» YOUR GOAL: In the records below, which lines include "Font"? Copy them.
== PROVIDED INFORMATION ==
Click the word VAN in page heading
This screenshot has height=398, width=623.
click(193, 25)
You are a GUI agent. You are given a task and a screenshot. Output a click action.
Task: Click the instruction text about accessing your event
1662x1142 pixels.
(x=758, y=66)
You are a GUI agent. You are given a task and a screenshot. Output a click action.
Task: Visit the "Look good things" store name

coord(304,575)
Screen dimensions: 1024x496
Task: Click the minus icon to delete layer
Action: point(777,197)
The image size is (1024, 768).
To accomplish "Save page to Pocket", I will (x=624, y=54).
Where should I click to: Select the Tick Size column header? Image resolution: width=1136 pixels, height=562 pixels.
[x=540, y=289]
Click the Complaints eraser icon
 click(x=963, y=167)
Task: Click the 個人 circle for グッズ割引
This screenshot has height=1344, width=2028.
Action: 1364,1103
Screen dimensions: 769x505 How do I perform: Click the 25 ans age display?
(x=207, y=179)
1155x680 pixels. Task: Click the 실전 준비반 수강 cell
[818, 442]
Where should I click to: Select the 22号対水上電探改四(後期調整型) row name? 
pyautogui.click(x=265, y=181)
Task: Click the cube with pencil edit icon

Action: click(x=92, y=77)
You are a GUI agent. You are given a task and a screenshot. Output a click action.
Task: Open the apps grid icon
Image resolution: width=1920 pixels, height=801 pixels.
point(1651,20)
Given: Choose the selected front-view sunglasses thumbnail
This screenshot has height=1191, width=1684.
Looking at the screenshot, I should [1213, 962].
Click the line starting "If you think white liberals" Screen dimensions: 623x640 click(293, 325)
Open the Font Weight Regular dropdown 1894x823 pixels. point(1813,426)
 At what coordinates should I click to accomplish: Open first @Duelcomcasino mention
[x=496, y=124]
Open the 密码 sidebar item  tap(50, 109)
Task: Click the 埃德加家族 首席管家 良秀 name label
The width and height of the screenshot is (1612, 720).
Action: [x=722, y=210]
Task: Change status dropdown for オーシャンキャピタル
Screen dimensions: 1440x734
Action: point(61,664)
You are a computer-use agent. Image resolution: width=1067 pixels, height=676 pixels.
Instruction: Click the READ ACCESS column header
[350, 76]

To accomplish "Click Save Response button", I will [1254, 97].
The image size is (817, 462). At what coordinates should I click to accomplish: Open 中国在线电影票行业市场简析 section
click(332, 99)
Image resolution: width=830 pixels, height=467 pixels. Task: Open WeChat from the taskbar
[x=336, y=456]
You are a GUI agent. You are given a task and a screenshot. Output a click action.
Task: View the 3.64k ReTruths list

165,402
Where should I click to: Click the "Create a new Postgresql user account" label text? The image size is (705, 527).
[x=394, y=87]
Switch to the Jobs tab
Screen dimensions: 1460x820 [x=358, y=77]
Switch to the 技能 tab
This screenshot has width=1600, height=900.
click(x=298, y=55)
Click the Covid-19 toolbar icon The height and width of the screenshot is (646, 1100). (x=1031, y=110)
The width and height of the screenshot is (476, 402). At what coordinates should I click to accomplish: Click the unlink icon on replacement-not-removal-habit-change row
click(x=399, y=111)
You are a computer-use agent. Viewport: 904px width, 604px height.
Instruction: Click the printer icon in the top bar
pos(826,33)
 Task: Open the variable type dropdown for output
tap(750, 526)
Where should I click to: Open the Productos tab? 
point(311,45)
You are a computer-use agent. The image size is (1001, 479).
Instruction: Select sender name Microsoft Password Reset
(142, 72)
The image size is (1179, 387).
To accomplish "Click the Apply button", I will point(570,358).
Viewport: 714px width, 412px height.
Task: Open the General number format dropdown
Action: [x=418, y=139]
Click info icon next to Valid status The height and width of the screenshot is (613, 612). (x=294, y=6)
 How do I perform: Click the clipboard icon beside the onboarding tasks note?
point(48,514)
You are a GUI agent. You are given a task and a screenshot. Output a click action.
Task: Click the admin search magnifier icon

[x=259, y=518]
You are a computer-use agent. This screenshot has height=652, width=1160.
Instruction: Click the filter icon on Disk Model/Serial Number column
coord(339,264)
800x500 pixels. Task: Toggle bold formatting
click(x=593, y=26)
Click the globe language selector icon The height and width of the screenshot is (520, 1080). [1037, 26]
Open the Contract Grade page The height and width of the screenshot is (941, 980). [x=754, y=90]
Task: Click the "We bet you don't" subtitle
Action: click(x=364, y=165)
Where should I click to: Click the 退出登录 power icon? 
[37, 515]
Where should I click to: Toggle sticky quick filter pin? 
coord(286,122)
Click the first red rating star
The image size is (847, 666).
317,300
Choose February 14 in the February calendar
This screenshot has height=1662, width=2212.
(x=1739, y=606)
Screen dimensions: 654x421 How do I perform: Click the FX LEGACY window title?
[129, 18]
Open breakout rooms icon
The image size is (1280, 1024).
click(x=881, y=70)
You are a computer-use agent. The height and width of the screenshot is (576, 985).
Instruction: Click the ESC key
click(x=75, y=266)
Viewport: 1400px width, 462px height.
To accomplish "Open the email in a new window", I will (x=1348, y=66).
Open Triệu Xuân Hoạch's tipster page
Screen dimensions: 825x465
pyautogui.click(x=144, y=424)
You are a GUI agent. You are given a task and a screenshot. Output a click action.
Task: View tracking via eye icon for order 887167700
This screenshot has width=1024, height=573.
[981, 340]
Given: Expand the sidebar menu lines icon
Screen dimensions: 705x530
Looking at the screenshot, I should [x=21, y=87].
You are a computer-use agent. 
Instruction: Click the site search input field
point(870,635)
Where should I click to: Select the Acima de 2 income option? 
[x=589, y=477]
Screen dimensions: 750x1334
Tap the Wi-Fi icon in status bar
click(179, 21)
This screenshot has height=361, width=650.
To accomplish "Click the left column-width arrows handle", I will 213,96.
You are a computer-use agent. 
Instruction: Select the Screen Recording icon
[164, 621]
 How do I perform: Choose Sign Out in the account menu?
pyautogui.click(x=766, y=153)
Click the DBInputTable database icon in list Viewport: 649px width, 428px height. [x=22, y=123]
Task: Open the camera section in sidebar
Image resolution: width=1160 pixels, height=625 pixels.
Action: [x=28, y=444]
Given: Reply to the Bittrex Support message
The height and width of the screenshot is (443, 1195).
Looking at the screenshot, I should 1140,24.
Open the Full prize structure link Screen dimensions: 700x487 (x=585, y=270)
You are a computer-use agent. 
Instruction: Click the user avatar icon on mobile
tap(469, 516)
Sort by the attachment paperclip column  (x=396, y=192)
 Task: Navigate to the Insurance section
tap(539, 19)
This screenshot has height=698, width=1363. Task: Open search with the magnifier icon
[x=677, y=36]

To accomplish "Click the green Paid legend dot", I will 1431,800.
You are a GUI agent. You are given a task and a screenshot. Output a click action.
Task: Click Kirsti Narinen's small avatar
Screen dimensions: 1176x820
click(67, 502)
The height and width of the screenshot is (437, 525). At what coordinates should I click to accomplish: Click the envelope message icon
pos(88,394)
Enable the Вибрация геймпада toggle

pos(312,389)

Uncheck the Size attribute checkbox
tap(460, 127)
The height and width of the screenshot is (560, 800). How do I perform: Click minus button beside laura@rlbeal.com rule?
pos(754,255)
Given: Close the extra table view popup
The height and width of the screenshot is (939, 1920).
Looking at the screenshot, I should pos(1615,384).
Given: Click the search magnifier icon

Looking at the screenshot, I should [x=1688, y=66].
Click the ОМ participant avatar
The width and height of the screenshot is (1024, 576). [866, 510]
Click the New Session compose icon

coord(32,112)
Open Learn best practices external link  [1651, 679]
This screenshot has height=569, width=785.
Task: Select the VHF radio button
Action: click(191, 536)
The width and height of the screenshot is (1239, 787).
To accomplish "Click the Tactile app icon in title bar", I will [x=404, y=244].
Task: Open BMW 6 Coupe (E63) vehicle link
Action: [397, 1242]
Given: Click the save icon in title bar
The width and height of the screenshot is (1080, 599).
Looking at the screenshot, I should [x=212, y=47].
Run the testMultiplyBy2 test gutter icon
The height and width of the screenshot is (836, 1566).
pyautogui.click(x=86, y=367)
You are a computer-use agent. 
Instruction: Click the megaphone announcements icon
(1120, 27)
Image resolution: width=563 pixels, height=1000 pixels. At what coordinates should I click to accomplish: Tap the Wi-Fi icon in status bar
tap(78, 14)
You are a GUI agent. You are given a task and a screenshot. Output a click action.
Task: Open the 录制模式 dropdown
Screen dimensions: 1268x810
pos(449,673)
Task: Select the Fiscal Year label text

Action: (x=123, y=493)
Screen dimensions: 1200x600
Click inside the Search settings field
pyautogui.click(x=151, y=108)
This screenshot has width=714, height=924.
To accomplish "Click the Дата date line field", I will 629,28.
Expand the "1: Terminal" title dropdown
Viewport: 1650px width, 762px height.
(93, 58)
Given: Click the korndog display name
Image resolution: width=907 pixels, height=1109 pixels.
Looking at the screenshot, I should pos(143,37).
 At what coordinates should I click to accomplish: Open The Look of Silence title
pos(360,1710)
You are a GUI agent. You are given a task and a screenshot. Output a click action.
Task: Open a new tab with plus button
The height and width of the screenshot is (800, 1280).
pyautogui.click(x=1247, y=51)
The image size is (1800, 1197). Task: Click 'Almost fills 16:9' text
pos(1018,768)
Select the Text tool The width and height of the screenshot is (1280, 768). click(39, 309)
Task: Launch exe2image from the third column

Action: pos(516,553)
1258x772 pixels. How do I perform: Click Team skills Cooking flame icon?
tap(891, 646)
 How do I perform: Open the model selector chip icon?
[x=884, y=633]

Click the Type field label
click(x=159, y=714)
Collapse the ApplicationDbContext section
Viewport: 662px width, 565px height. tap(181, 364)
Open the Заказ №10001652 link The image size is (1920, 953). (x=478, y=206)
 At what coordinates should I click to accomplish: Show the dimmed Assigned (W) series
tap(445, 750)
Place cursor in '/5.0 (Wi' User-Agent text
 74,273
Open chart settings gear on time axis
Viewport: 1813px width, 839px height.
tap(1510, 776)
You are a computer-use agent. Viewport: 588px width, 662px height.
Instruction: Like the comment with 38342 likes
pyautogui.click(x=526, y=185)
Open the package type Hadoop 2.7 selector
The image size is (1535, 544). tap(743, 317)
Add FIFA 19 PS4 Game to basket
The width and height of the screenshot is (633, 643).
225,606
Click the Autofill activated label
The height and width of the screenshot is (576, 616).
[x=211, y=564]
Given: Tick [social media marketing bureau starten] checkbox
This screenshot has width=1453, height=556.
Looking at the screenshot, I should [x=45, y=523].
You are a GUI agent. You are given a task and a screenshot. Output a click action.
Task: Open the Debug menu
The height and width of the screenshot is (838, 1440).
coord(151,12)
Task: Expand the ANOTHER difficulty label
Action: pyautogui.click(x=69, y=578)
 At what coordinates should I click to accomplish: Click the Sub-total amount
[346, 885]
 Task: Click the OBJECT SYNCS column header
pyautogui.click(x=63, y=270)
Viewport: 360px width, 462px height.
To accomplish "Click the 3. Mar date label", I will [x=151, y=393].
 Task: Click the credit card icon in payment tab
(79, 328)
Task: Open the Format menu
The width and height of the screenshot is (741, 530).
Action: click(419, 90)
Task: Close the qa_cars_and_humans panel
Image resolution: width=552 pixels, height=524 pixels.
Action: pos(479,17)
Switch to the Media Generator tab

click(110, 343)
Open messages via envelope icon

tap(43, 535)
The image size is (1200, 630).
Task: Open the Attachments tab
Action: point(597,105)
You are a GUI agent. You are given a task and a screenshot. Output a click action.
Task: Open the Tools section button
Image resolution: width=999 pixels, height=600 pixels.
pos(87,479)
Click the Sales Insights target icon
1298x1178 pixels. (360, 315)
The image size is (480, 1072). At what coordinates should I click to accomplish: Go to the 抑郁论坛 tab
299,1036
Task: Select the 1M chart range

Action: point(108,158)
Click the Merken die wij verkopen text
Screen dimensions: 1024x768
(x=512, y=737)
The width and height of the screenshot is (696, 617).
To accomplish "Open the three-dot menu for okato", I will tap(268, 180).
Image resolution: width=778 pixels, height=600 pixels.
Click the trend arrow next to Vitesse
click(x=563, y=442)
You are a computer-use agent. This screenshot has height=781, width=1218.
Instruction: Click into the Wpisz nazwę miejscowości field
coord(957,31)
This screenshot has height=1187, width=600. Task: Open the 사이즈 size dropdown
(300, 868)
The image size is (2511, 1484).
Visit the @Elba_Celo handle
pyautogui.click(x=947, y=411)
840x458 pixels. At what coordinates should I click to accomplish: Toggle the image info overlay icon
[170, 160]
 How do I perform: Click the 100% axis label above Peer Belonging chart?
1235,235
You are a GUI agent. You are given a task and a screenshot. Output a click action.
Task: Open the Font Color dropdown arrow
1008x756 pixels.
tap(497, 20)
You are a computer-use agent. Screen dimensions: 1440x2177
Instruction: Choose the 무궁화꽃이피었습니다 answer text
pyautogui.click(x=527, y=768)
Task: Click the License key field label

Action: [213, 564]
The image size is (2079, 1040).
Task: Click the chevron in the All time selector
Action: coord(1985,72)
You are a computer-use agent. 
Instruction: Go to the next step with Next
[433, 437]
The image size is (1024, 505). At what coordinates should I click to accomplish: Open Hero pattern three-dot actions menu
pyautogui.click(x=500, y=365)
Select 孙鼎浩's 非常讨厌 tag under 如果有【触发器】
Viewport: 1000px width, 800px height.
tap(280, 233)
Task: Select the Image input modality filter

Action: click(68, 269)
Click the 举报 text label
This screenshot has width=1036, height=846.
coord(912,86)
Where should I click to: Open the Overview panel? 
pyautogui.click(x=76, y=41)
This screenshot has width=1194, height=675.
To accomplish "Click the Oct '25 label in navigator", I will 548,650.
===
» REPLY:
Open the Font Weight Regular dropdown 1894x823 pixels. point(1813,426)
Task: Open the Font Color dropdown arrow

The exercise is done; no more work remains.